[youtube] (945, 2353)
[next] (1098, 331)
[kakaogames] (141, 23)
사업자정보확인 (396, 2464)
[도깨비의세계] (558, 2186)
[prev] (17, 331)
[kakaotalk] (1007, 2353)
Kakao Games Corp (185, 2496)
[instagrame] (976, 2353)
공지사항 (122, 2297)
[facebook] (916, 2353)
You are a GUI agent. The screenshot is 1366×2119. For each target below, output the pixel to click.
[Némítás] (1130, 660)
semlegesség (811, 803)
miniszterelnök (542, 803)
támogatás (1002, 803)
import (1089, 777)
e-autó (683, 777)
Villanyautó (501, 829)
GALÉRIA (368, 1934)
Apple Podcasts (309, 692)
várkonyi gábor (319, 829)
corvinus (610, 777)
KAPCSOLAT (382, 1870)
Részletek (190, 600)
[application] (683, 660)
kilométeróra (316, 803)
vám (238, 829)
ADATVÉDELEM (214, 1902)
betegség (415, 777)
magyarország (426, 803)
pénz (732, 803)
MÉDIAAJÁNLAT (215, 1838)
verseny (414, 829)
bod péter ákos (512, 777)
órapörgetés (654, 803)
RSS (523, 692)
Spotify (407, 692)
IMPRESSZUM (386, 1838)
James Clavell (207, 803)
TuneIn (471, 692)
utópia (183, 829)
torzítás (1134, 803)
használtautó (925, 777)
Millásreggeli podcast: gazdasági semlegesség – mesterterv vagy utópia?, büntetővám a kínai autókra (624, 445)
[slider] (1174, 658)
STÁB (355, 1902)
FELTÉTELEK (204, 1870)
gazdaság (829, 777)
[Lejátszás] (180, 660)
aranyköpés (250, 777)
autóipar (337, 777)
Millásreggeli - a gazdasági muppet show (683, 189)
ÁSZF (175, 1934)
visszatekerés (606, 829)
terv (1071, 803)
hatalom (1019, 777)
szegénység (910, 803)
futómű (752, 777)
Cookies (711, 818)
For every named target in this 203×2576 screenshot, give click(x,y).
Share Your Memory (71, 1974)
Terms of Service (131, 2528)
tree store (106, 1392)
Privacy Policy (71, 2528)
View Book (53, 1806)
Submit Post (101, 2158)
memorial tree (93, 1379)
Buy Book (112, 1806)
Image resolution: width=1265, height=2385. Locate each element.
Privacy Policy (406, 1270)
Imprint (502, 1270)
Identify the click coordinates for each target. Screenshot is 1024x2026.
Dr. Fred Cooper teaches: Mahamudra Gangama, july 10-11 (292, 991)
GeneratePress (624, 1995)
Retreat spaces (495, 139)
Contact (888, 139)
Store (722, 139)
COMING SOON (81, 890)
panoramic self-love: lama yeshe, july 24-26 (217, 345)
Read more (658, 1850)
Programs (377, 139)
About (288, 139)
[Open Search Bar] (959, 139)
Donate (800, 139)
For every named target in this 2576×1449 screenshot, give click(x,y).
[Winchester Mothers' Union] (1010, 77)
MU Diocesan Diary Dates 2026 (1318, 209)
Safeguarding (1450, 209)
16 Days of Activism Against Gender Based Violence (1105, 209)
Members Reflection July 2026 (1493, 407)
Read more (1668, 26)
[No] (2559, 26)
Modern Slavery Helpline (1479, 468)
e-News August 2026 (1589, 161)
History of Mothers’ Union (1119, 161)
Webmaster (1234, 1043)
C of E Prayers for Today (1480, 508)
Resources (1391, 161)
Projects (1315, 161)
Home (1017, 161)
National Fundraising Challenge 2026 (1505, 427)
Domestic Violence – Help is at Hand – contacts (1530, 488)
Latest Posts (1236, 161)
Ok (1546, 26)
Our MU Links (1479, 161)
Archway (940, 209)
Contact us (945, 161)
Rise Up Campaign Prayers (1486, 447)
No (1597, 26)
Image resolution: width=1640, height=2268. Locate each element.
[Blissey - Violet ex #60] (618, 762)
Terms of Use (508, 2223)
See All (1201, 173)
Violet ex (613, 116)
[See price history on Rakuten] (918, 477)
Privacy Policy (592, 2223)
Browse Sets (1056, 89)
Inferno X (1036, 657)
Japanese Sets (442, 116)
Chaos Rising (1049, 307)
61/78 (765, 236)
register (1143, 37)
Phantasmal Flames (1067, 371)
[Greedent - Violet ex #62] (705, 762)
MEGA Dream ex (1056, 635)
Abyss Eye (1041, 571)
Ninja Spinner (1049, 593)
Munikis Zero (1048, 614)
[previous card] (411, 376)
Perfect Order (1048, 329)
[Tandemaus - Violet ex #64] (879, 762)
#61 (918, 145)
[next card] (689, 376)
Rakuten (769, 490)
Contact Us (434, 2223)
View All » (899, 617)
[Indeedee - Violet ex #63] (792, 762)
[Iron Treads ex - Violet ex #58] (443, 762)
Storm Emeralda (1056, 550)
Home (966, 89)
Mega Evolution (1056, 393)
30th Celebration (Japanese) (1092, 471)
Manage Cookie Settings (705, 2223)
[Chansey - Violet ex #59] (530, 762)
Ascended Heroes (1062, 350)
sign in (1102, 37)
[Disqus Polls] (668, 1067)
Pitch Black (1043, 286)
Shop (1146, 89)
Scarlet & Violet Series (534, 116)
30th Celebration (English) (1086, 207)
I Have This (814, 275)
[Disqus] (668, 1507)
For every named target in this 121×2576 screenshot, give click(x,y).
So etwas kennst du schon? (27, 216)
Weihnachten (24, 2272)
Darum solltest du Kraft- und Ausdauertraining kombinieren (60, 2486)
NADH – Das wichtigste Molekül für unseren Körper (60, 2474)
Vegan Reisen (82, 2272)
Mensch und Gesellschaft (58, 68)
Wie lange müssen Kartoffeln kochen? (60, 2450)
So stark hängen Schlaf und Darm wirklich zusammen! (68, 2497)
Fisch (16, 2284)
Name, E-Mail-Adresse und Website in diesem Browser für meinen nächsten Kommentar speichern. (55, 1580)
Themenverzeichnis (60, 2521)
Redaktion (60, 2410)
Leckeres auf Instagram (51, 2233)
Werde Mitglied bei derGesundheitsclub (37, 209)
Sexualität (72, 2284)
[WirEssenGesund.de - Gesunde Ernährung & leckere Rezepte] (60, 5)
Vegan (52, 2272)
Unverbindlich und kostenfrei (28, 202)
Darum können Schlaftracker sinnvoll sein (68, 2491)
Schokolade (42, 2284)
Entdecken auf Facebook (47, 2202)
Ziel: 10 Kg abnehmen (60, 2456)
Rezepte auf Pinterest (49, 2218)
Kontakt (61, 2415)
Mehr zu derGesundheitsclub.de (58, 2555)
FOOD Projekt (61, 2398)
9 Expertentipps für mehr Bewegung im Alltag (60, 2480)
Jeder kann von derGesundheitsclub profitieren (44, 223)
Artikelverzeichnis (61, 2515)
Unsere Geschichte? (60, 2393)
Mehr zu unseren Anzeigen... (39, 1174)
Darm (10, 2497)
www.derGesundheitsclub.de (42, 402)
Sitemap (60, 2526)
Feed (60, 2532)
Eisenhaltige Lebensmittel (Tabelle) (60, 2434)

◆ ◆ ◆ ◆ ◆

▶ Your assignment:
Return nothing but the lines from the start of the listing above through the line containing "Buy Book (112, 1806)", exactly as given.

▶ Task response:
[youtube] (945, 2353)
[next] (1098, 331)
[kakaogames] (141, 23)
사업자정보확인 (396, 2464)
[도깨비의세계] (558, 2186)
[prev] (17, 331)
[kakaotalk] (1007, 2353)
Kakao Games Corp (185, 2496)
[instagrame] (976, 2353)
공지사항 (122, 2297)
[facebook] (916, 2353)
You are a GUI agent. The screenshot is 1366×2119. For each target below, output the pixel to click.
[Némítás] (1130, 660)
semlegesség (811, 803)
miniszterelnök (542, 803)
támogatás (1002, 803)
import (1089, 777)
e-autó (683, 777)
Villanyautó (501, 829)
GALÉRIA (368, 1934)
Apple Podcasts (309, 692)
várkonyi gábor (319, 829)
corvinus (610, 777)
KAPCSOLAT (382, 1870)
Részletek (190, 600)
[application] (683, 660)
kilométeróra (316, 803)
vám (238, 829)
ADATVÉDELEM (214, 1902)
betegség (415, 777)
magyarország (426, 803)
pénz (732, 803)
MÉDIAAJÁNLAT (215, 1838)
verseny (414, 829)
bod péter ákos (512, 777)
órapörgetés (654, 803)
RSS (523, 692)
Spotify (407, 692)
IMPRESSZUM (386, 1838)
James Clavell (207, 803)
TuneIn (471, 692)
utópia (183, 829)
torzítás (1134, 803)
használtautó (925, 777)
Millásreggeli podcast: gazdasági semlegesség – mesterterv vagy utópia?, büntetővám a kínai autókra (624, 445)
[slider] (1174, 658)
STÁB (355, 1902)
FELTÉTELEK (204, 1870)
gazdaság (829, 777)
[Lejátszás] (180, 660)
aranyköpés (250, 777)
autóipar (337, 777)
Millásreggeli - a gazdasági muppet show (683, 189)
ÁSZF (175, 1934)
visszatekerés (606, 829)
terv (1071, 803)
hatalom (1019, 777)
szegénység (910, 803)
futómű (752, 777)
Cookies (711, 818)
For every named target in this 203×2576 screenshot, give click(x,y).
Share Your Memory (71, 1974)
Terms of Service (131, 2528)
tree store (106, 1392)
Privacy Policy (71, 2528)
View Book (53, 1806)
Submit Post (101, 2158)
memorial tree (93, 1379)
Buy Book (112, 1806)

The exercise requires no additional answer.